TASK STATEMENT → In the data below, locate each line with the word "computer" and list it.

== TASK MATERIAL

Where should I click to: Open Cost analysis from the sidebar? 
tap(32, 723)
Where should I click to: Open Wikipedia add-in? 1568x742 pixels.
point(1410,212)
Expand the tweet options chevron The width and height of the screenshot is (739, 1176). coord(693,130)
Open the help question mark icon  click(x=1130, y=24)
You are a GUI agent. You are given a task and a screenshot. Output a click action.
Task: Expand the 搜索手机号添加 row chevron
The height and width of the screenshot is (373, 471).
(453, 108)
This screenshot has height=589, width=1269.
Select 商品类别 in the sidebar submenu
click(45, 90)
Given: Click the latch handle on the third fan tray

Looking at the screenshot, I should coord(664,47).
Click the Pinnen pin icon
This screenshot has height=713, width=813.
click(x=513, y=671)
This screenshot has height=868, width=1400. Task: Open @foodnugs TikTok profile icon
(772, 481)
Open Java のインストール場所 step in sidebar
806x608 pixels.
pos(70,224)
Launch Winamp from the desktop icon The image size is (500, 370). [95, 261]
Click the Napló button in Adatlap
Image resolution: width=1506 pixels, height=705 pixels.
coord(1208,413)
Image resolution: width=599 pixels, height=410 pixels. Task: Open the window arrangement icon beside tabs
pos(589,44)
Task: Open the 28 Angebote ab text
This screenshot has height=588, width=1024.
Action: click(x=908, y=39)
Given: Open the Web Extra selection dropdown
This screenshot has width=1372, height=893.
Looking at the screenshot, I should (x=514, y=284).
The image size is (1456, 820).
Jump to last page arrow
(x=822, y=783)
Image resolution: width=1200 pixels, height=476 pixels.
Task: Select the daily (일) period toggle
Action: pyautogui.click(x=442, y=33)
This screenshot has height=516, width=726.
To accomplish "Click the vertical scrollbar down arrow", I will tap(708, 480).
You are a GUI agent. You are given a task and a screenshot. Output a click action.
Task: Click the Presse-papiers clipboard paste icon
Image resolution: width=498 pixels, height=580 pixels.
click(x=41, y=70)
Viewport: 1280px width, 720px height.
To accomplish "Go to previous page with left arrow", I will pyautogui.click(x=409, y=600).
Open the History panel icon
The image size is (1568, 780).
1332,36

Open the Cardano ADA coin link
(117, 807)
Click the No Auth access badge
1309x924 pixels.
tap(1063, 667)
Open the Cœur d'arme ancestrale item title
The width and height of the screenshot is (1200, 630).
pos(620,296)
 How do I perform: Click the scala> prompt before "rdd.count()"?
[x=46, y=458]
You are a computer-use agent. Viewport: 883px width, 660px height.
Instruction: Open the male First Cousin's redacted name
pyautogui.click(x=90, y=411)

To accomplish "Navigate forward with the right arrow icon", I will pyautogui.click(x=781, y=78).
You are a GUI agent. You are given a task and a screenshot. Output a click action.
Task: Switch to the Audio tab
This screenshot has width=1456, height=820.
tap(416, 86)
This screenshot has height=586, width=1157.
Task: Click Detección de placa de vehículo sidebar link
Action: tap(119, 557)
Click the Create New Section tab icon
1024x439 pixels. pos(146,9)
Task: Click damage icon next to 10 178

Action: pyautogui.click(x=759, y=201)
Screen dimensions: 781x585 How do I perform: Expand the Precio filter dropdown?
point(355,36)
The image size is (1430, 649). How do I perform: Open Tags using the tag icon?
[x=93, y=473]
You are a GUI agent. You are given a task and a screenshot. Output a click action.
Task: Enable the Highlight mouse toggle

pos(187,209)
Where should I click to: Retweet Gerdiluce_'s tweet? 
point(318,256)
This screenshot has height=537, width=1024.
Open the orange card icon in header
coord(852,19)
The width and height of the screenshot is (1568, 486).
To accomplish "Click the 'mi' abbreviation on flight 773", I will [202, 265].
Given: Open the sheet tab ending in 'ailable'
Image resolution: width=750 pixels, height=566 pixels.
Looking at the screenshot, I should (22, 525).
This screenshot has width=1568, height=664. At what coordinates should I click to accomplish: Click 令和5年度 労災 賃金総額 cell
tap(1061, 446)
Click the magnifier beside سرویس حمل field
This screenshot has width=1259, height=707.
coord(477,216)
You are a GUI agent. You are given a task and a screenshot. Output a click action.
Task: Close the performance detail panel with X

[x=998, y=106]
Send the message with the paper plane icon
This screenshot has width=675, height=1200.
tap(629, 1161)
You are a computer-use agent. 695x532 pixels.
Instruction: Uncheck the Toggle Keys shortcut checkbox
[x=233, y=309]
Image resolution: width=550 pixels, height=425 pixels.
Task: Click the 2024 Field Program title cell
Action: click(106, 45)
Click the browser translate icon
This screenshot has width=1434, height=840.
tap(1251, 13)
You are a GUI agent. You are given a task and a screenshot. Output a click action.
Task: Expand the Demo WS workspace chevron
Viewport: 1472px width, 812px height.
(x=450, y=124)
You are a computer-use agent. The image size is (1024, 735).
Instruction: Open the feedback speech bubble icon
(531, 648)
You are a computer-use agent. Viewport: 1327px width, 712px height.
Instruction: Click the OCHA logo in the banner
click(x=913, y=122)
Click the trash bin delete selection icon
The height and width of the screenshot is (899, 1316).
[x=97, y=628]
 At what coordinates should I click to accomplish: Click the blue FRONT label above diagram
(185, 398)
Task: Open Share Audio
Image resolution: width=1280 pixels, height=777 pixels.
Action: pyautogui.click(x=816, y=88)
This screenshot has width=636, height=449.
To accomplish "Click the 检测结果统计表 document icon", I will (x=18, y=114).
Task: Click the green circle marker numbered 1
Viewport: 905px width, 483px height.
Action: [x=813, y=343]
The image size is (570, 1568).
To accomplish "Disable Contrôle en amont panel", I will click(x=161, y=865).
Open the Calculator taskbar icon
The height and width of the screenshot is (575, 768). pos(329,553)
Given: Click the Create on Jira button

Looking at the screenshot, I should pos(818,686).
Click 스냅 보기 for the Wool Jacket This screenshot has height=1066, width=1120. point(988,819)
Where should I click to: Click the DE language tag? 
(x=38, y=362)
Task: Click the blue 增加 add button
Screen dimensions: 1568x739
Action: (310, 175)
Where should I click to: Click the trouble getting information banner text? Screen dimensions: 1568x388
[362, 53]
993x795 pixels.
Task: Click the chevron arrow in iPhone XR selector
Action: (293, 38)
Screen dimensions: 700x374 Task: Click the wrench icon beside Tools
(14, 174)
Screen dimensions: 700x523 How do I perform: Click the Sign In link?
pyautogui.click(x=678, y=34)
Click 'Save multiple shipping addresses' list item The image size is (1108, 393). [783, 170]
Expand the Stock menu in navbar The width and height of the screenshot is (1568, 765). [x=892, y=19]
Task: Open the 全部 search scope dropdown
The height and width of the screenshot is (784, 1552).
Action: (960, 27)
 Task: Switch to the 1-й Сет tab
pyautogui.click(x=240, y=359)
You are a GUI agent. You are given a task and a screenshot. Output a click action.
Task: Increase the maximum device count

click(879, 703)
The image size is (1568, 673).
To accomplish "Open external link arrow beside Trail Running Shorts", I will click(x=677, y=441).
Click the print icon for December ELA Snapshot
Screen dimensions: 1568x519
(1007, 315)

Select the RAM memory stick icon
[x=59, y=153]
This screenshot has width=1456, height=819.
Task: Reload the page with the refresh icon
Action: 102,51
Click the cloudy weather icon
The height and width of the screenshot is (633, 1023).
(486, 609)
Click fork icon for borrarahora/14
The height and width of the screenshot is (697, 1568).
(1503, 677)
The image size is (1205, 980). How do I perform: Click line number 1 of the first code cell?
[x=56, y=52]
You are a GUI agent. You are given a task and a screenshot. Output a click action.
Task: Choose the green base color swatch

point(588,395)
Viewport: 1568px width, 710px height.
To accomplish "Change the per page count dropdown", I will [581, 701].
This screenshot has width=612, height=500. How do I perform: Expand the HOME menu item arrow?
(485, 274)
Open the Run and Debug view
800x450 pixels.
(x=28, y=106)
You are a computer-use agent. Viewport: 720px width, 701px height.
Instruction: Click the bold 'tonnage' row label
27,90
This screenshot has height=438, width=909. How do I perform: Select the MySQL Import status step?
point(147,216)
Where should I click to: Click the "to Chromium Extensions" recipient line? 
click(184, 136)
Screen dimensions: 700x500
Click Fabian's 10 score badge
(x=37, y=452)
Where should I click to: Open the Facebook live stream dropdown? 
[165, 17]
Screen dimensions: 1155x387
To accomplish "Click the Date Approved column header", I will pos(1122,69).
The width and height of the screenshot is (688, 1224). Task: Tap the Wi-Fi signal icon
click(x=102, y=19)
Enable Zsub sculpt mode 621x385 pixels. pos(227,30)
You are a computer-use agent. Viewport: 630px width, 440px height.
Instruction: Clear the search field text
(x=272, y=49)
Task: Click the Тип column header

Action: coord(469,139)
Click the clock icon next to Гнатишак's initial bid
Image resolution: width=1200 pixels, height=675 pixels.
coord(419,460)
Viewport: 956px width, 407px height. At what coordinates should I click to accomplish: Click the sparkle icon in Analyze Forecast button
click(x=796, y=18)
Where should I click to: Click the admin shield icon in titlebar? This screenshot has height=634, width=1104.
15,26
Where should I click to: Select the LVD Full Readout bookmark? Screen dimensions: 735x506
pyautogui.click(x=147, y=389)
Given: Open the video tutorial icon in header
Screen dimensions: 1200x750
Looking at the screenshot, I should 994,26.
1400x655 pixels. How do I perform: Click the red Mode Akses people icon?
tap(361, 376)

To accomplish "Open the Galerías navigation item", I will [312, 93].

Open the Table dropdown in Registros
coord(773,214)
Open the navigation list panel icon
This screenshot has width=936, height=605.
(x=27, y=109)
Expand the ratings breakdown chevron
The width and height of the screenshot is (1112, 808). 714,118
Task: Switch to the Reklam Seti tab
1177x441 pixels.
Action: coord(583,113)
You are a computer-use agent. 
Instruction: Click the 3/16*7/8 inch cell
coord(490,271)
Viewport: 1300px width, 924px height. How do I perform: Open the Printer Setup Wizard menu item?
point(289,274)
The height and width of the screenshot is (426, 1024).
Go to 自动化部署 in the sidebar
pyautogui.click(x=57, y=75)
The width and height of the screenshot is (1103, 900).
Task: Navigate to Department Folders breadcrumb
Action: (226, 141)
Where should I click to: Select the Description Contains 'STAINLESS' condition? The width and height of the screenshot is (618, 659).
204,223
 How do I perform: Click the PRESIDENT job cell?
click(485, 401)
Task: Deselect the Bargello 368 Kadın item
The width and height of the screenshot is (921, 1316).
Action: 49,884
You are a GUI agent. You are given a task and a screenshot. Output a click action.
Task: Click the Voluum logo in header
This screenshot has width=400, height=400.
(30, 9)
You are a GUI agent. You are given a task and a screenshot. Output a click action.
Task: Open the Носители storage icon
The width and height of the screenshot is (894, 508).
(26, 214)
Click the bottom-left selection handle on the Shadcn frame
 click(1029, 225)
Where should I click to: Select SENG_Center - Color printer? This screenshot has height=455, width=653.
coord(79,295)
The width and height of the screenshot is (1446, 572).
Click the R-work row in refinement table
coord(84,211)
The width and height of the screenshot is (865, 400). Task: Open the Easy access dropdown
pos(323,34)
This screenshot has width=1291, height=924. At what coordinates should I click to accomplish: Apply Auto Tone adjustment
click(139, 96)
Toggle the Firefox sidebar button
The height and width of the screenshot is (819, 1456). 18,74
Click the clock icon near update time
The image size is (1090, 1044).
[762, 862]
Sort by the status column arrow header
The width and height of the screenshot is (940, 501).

====

EXERCISE SOLUTION →
You are a computer-use agent. Viewport: 883px width, 660px height.
You are a computer-use agent. 695x532 pixels.
You are a computer-use agent. The image size is (1024, 735).
You are a computer-use agent. Viewport: 1327px width, 712px height.
You are a computer-use agent. Viewport: 720px width, 701px height.
You are a computer-use agent. Viewport: 630px width, 440px height.
You are a computer-use agent. 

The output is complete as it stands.